For an optical disc to last that long and still be readable, you'll need:

1) Archival-quality discs (e.g. [http://www.mdisc.com](http://www.mdisc.com)).
Normal writable discs will delaminate.

2) A drive capable of reading the disc, and capable of interfacing with your
computer. Optical drives have a limited lifespan -- the drives used in Sega's
Dreamcast, for example, are beginning to fail. Likewise, interconnection
standards have a limited lifespan.

3) A file format that can still be read using existing technology. Will
converters be likely in 50 years? Maybe. 100? Less likely. 200? Extremely
unlikely.

That's just optical discs. You're also talking about live archival, for
example, to "cloud storage" \-- this costs a lot more money than a book
sitting on a shelf, uses a lot more power, is locked to a specific set of
authentication credentials, must be paid for if the data is not to be lost.

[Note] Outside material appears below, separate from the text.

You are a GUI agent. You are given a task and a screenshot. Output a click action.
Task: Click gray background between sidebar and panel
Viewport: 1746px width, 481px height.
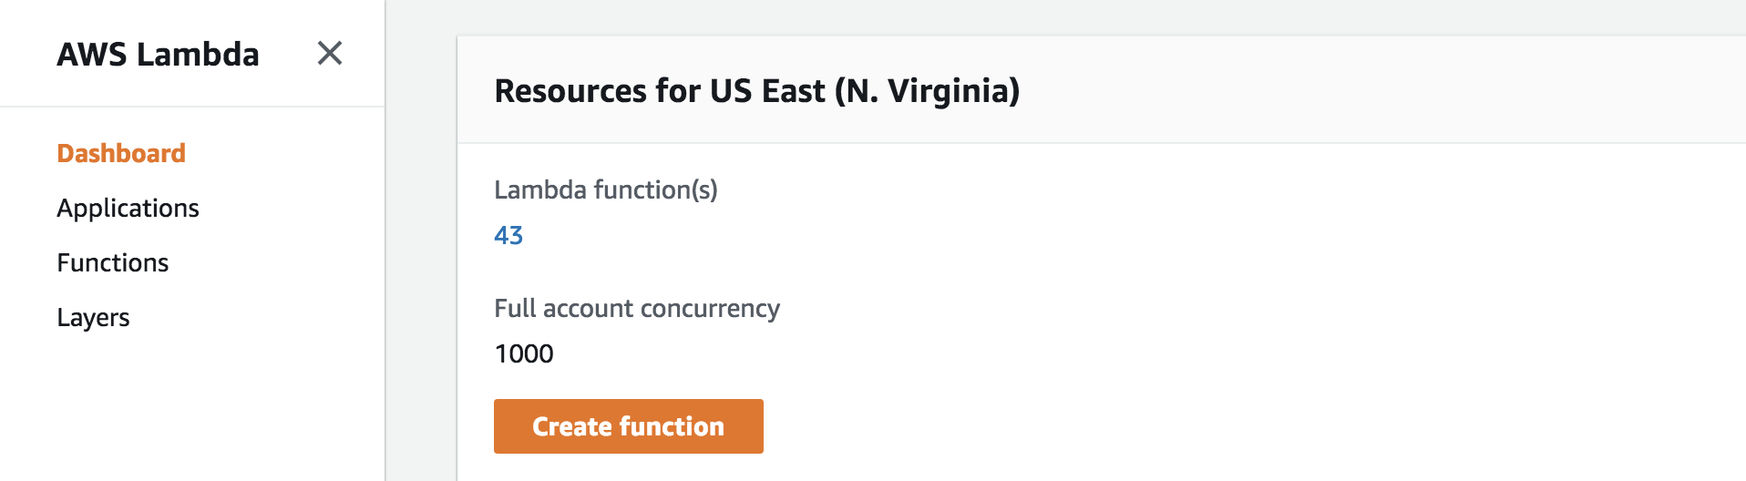[421, 273]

That's before factoring in DRM and advances therein. Sure, you can strip
Kindle DRM, with extra effort, but how many people will do so and then
accidentally store the result in a place where it will keep for 50 years? What
about when DRM gets better?

Ultimately, we suck at digital archival, and ultimately, there's only so much
we can do with a medium that requires a great deal of complexity just to
extract any amount of meaningful data whatsoever. There is a huge archival and
preservation advantage to simple mechanisms that have fewer failure points.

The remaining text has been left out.